1995 Munster Senior Hurling Championship final
- Event: 1995 Munster Senior Hurling Championship
| Clare | Limerick |
| 1-17 | 0-11 |
- Date: 9 July 1995
- Venue: Semple Stadium, Thurles
- Man of the Match: P. J. O'Connell
- Referee: J. McDonnell (Tipperary)
- Weather: Sunny

= 1995 Munster Senior Hurling Championship final =

The 1995 Munster Senior Hurling Championship final was a hurling match played on 9 July 1995 at Semple Stadium, Thurles, County Tipperary. It was contested by Clare and Limerick.
Clare claimed their first Munster Championship since 1932 and fourth ever, after beating Limerick on a scoreline of 1–17 to 0–11. Clare were leading the game by 1–5 to 0–7 at half-time.

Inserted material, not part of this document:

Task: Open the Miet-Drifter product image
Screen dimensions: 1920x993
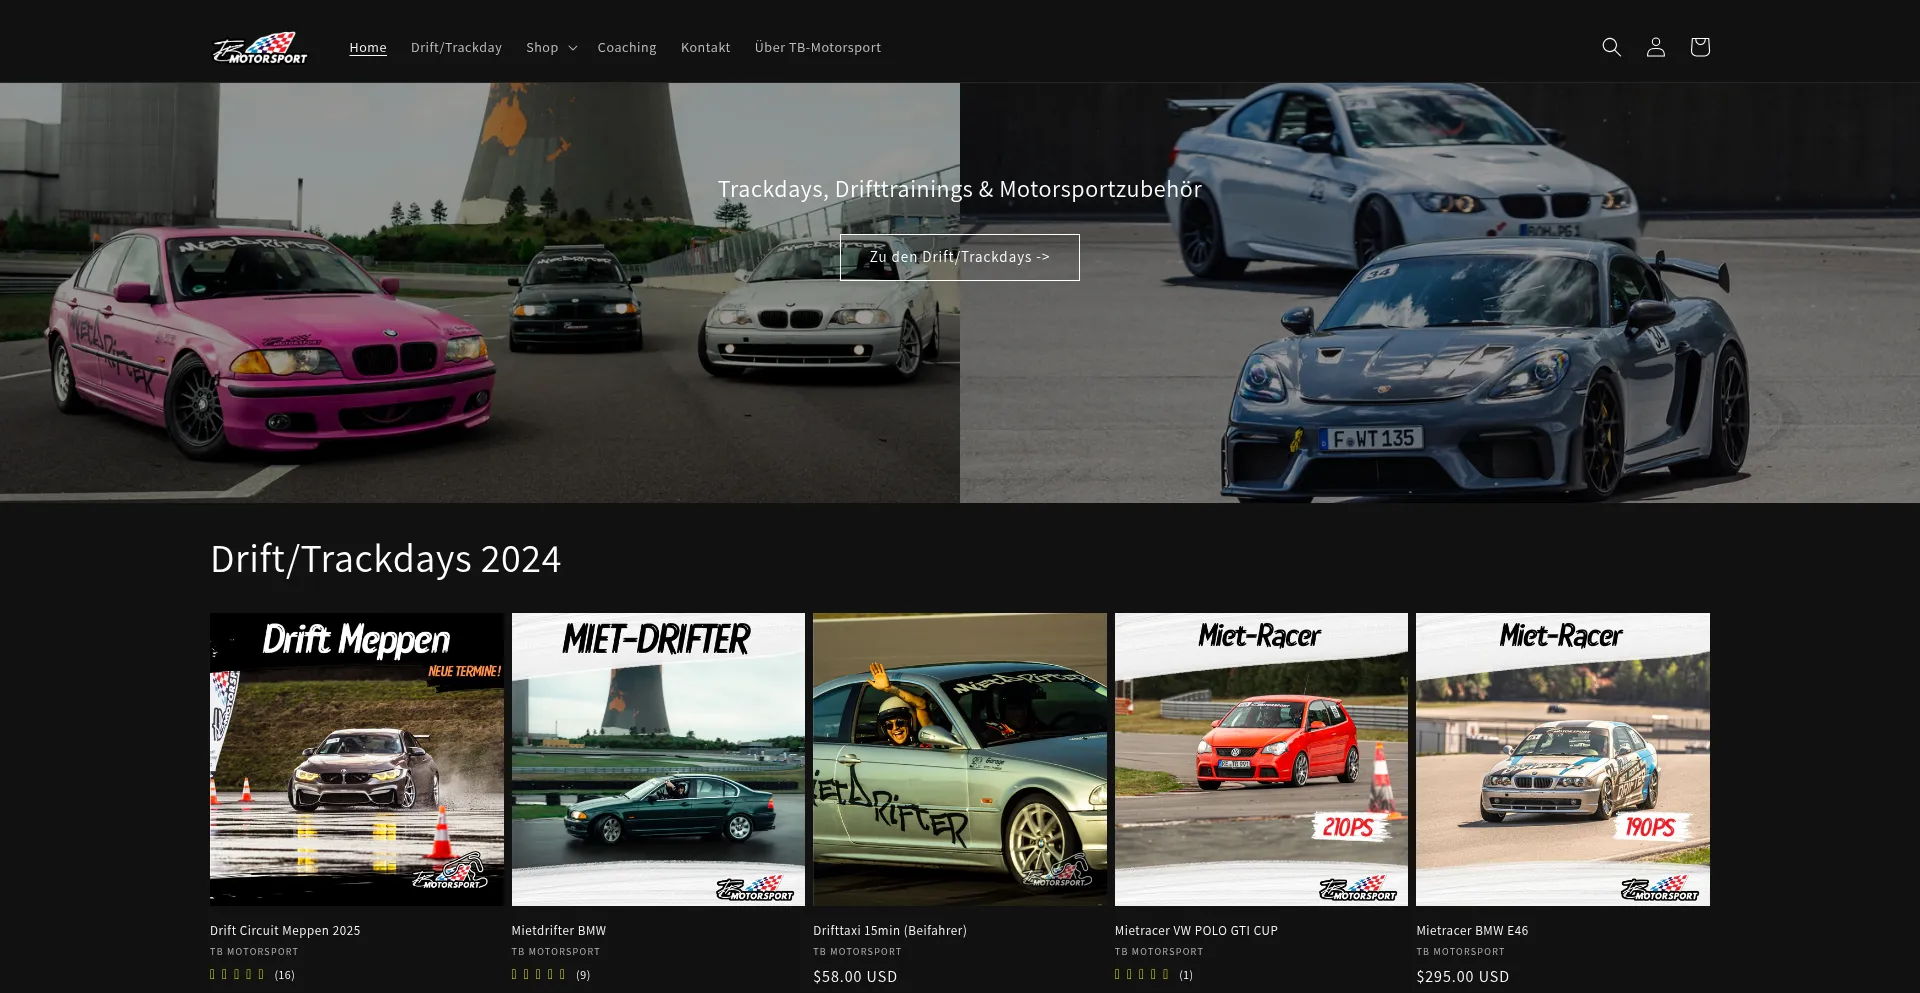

With the scores at 0–5 to 0–3 in Clare's favour in the first half, Davy Fitzgerald scored from a penalty five minutes before the break, crashing the ball high into the net at the town end before sprinting back to his goal-line. In 2005, this penalty goal came fifth in the Top 20 GAA Moments poll by the Irish public.
Clare were captained by Anthony Daly and managed by Ger Loughnane in his first year.

Clare had defeated Cork in the semi-final by 2–13 to 3–09 to reach the final, while Limerick had defeated Tipperary by 0–16 to 0–15 in their semi-final.

The match was screened live by RTÉ as part of The Sunday Game programme, with commentary by Ger Canning and analysis by Éamonn Cregan.